TEXT TO READ:
┌────────
This is not your father’s 3-D movie.
Disney dished out sneak peeks of its upcoming 3-D blockbuster bets Thursday morning in Hall H, including “A Christmas Carol,” “Alice in Wonderland“ and “Tron Legacy.”
Disney kicked off the presentation with “A Christmas Carol,” and an interview with director Robert Zemeckis. Think of it as Disney’s savory 3-D appetizer that prepared the palate for the main course — “Alice in Wonderland” — and topped off with a short and sweet showing of “Tron Legacy.”
Of the three movies, “A Christmas Carol” is the riskiest of Disney’s three projects to screen for the Comic-Con crowd. Featuring Jim Carey in eight roles, the remake of Charles Dickens’ classic is definitely not happy, fluffy holiday fare. Many in the audience were surprised by its dark and grim tones. The movie evoked Rembrandt browns pierced by shards of light designed to show off the movie’s technical achievements in rendering Jacob Marley’s skin and creating the terror in his lively eyes.
At the end of the preview, the audience seemed to ditch any notions of taking their 4-year-olds to this film. “Too scary,” seemed to be the consensus verdict. But they were suitably impressed with its 3-D aspects and special effects, giving the presentation a solid round of applause. “If you read the actual novel, it’s very, very trippy. It’s very surreal,” Zemeckis said during a question-and-answer session. He later defended his work, saying, “It’s a ghost movie,” as if to say, “What did you expect?”
Fans weren’t expecting Johnny Depp to show up for … (keep reading)
… Disney’s follow-up presentation of “Alice in Wonderland.”
└────────
DATA LINES:
┌────────
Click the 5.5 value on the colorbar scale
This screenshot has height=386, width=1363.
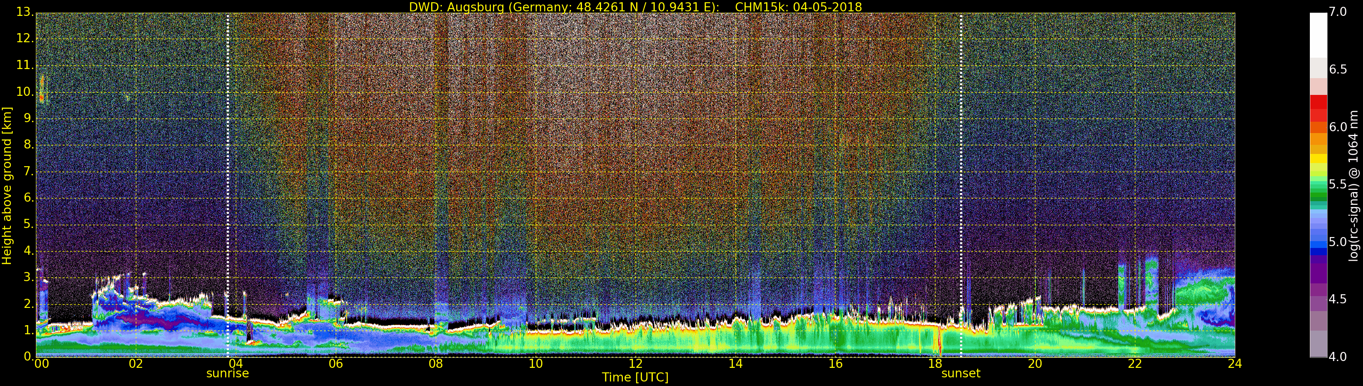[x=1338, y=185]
└────────
┌────────
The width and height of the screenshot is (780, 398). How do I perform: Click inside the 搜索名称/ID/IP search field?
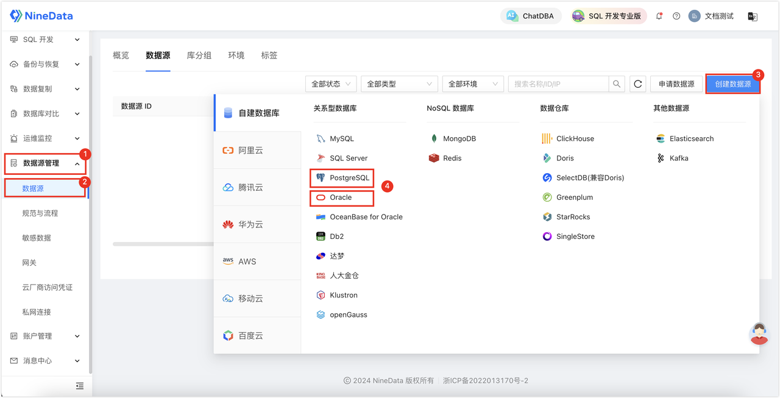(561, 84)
└────────
EXERCISE INSTRUCTIONS:
[1] Repeat the passage of the Disney preview article from "At the end of" to "for … (keep reading)".
[2] Answer these questions from the Disney preview article:
(a) Who directed "A Christmas Carol"?
(b) How many roles does Jim Carey play in it?
(c) In which hall were the sneak peeks shown?
[3] Which upcoming 3-D movies did Disney preview, according to the Disney preview article?
The entries are separate material, unrelated to the Disney preview article.

ANSWERS BELOW:
[1]
At the end of the preview, the audience seemed to ditch any notions of taking their 4-year-olds to this film. “Too scary,” seemed to be the consensus verdict. But they were suitably impressed with its 3-D aspects and special effects, giving the presentation a solid round of applause. “If you read the actual novel, it’s very, very trippy. It’s very surreal,” Zemeckis said during a question-and-answer session. He later defended his work, saying, “It’s a ghost movie,” as if to say, “What did you expect?”
Fans weren’t expecting Johnny Depp to show up for … (keep reading)

[2]
(a) Robert Zemeckis
(b) Eight
(c) Hall H

[3]
"A Christmas Carol"
"Alice in Wonderland"
"Tron Legacy"